> [EXERCISE]: Within the records below, find each line that holds the string "sidebar", then copy it.
SUPPLIED MATERIAL Start Marker
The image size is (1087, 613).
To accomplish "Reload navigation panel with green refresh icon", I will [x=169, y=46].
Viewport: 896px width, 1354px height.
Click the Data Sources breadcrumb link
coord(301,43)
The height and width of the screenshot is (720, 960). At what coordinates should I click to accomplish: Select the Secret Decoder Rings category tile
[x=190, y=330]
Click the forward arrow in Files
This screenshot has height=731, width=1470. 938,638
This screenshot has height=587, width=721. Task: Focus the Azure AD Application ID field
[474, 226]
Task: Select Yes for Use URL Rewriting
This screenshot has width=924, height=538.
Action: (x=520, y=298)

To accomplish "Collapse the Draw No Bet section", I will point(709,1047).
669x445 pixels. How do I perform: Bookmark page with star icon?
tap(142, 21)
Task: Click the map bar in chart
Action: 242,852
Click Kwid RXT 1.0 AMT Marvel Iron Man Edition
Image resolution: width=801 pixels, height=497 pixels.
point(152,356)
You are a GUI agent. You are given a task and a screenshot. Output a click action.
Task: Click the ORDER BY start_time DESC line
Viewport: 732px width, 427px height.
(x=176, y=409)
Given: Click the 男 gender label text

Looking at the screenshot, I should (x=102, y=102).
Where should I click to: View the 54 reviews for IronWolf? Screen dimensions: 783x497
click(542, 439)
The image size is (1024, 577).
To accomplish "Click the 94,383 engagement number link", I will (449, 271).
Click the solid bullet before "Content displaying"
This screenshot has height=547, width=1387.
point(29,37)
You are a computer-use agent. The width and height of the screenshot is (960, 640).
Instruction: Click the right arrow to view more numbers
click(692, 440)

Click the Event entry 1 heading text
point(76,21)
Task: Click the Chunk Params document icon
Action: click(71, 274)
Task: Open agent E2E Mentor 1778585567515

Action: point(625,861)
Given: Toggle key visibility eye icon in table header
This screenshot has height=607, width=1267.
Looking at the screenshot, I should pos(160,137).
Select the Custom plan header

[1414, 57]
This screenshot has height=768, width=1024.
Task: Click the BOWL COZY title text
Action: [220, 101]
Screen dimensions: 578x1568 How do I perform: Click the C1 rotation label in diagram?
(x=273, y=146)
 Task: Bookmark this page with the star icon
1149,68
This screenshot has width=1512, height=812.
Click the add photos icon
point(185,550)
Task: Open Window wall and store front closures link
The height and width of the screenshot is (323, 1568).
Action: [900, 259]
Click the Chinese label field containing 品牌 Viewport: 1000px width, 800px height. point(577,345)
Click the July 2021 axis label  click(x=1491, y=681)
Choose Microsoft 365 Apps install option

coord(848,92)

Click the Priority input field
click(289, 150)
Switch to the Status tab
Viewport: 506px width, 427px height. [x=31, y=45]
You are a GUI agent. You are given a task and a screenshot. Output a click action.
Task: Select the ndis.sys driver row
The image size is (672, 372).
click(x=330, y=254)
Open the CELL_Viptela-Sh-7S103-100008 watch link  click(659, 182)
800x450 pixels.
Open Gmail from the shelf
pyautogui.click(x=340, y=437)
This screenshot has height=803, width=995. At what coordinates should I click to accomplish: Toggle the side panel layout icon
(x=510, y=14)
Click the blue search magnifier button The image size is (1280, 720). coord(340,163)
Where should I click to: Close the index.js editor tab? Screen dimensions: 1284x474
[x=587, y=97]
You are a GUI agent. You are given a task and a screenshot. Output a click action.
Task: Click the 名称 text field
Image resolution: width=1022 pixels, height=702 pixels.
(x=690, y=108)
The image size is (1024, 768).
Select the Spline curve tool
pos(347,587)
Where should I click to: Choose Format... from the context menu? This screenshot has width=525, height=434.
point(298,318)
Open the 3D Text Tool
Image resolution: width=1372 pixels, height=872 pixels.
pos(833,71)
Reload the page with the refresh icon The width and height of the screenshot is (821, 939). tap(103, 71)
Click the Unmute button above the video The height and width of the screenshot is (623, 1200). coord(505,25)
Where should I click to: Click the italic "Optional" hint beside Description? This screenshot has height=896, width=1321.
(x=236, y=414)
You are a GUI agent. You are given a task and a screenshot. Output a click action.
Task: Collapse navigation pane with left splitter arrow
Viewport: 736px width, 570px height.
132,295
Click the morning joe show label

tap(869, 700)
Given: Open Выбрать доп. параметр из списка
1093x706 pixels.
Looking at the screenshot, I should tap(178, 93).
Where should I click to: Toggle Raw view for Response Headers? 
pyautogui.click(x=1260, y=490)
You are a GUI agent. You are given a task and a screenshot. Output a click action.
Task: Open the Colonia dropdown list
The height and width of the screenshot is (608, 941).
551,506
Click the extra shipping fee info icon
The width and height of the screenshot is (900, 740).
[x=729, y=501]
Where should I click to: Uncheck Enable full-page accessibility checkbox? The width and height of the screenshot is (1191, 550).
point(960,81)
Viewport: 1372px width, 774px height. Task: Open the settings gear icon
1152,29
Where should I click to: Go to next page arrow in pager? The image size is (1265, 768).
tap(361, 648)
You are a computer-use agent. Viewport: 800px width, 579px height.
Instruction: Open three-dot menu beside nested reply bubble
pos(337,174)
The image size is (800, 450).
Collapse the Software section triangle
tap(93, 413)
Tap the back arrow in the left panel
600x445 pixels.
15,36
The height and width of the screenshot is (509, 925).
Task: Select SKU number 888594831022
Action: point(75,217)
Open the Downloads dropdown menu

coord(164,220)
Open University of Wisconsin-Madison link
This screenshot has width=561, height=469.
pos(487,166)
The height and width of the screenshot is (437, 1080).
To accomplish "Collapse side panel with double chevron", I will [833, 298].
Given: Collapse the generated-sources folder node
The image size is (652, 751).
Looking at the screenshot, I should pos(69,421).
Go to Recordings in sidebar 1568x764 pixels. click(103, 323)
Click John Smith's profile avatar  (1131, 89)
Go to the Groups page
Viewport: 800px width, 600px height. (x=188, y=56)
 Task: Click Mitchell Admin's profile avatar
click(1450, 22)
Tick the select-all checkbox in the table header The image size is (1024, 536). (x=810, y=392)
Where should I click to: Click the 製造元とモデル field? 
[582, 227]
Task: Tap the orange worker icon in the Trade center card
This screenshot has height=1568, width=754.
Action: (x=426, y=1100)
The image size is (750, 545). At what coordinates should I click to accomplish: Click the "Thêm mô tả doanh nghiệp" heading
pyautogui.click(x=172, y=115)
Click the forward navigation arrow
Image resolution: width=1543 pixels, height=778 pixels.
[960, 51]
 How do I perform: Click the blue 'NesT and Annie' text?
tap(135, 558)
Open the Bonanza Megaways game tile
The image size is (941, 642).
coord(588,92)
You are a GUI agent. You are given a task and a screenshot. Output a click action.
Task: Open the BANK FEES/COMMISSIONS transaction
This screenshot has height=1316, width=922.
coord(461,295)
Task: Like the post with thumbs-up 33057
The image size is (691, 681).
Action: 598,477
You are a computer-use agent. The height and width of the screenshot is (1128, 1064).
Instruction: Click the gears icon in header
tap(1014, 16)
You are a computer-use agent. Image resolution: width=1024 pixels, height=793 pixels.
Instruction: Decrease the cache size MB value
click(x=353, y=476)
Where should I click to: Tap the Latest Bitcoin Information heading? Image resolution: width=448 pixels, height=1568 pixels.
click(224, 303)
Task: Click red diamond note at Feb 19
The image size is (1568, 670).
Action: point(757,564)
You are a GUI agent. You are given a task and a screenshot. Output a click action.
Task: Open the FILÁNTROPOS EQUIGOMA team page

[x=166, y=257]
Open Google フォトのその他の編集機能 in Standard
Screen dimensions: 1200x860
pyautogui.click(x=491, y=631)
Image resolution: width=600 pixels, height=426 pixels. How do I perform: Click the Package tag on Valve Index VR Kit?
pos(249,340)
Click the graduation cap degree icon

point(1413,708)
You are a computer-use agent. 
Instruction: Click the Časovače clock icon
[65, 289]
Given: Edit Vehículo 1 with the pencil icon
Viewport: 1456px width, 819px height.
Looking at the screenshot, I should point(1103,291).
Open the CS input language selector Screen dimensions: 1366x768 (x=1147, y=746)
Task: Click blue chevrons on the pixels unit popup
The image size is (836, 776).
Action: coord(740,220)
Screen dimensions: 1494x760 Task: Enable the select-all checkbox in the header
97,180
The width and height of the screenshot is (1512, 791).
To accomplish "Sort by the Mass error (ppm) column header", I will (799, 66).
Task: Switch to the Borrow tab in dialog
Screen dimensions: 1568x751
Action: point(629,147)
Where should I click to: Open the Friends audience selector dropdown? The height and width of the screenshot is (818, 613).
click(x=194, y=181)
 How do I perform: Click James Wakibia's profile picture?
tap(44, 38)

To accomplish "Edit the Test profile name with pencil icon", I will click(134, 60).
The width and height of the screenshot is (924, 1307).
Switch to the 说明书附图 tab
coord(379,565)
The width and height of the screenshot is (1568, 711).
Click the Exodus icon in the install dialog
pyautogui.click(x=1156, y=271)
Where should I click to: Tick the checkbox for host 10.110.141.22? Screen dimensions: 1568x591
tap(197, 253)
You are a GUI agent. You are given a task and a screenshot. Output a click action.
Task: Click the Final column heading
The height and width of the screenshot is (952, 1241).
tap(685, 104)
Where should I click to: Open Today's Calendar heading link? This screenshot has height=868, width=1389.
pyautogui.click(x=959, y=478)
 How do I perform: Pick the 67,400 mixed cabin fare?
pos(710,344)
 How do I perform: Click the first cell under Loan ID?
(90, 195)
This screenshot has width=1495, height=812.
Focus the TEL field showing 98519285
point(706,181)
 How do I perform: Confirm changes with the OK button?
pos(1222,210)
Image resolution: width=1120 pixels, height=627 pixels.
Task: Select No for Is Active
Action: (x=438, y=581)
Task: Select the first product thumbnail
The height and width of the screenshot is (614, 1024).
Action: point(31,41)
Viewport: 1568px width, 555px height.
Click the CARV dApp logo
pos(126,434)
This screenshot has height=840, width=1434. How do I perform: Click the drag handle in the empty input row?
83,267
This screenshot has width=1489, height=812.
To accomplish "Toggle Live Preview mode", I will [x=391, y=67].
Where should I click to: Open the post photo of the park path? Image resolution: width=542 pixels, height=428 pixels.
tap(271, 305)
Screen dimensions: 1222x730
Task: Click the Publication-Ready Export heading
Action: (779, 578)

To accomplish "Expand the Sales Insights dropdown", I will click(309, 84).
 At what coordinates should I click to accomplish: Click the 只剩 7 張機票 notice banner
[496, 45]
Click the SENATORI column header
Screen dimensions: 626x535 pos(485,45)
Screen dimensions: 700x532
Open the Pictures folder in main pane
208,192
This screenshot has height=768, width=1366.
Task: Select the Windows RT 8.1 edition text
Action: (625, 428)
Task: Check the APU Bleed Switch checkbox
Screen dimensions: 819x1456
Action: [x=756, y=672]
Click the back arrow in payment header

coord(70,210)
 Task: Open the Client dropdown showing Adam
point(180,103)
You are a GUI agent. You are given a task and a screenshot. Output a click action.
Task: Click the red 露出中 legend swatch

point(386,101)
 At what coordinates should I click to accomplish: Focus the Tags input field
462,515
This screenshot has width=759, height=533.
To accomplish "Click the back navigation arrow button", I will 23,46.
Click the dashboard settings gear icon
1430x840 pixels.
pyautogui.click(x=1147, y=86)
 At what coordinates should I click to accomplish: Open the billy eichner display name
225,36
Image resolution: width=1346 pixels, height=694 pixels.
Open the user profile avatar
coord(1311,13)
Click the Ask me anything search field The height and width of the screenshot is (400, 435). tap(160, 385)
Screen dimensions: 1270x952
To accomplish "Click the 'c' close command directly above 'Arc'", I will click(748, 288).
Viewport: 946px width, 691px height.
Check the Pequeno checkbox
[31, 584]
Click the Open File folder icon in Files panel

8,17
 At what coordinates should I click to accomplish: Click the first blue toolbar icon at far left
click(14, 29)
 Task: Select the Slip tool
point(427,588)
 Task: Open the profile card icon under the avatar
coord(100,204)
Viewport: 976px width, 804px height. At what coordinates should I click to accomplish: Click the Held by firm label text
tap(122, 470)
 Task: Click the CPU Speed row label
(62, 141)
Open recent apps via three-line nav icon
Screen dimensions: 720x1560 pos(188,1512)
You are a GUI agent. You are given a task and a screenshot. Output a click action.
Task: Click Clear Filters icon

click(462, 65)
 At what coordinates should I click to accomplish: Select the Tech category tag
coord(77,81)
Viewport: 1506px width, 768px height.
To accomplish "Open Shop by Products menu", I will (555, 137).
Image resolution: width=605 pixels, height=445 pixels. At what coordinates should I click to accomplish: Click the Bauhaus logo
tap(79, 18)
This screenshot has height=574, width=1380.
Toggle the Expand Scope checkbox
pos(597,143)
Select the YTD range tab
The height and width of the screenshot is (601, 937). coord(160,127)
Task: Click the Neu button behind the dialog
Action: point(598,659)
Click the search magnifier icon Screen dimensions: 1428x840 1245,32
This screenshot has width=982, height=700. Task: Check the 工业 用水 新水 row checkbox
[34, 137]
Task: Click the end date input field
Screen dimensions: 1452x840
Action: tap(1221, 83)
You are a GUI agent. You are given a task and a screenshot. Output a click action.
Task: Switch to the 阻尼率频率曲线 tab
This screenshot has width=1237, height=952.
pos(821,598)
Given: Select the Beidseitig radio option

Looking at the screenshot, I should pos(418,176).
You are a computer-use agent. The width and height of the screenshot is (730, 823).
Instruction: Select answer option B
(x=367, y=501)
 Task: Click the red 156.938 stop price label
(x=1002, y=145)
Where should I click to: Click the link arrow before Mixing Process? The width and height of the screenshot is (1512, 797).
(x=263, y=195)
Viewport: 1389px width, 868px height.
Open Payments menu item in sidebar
SUPPLIED MATERIAL End Marker
> [WRITTEN RESPONSE]:
Go to Recordings in sidebar 1568x764 pixels. click(103, 323)
Open Payments menu item in sidebar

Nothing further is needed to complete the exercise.